Originally Posted by Sooz $View Post$

Hi, I'm doing a course on PDEs and we have started looking at Fourier series. I am revising and 2 questions have come up that I am stuck on. One wants the Fourier series expansion of the extension of f(x)=x , -pi<x<pi

The Fourier Series is given by, $\frac{a_0}{2}+\sum_{n=1}^{\infty}a_n \sin \pi n x+ b_n \cos \pi nx$ .

Where $a_0 = \frac{1}{\pi}\int_{-\pi}^{\pi} x dx = 0$ and $b_n = \frac{1}{\pi}\int_{-\pi}^{\pi} x\cos (\pi nx) dx = 0$ because it is odd function.

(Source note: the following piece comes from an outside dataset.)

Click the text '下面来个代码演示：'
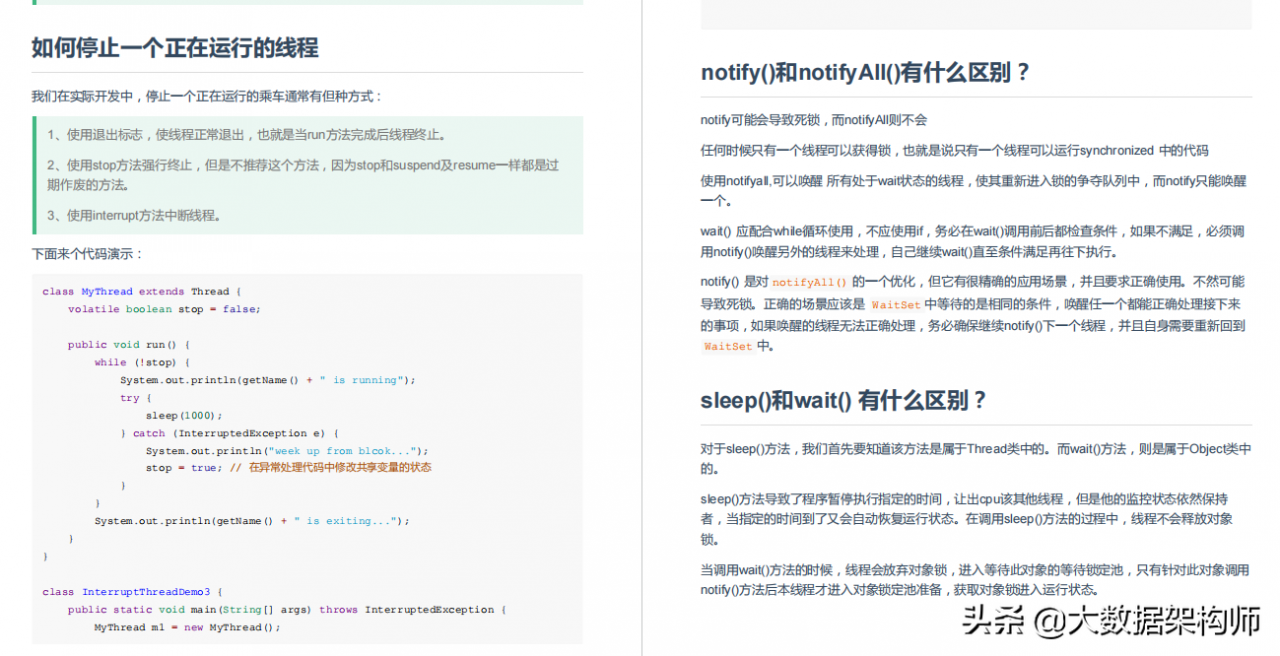Screen dimensions: 1280x656 [88, 254]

And $a_n = \frac{1}{\pi}\int_{-\pi}^{\pi} x \sin \pi n x dx$ .
It remains for you to compute that $a_n$ 's.

Sooz · #3 $Old$ May 15th, 2008, 02:19 PM

Thanks,
I'm just a bit confused as my lecturer said we have to use the complex form of Fourier series. So if I take what you put, is it easy to convert it into the form that I need to use?
Thanks again

Opalg · #4 $Old$ May 15th, 2008, 02:35 PM

Quote:

Originally Posted by Sooz $View Post$

For f(x)=x, -pi<x<pi
f(x) = 1/(2*pi)*sum(from n= - infinity to infinity) f^(n)*e^(i*n*x) and
f^(n) = integral (between -pi and pi) f(x)*e^(-i*n*x)
I can substitute an x in wherever there is an f(x) and then integrate f^(n) by parts to eventually get f^(n) = (2*pi*((-1)^n)*i)/n
From here I am stuck!
Firstly am I right so far? If so, what do I do next?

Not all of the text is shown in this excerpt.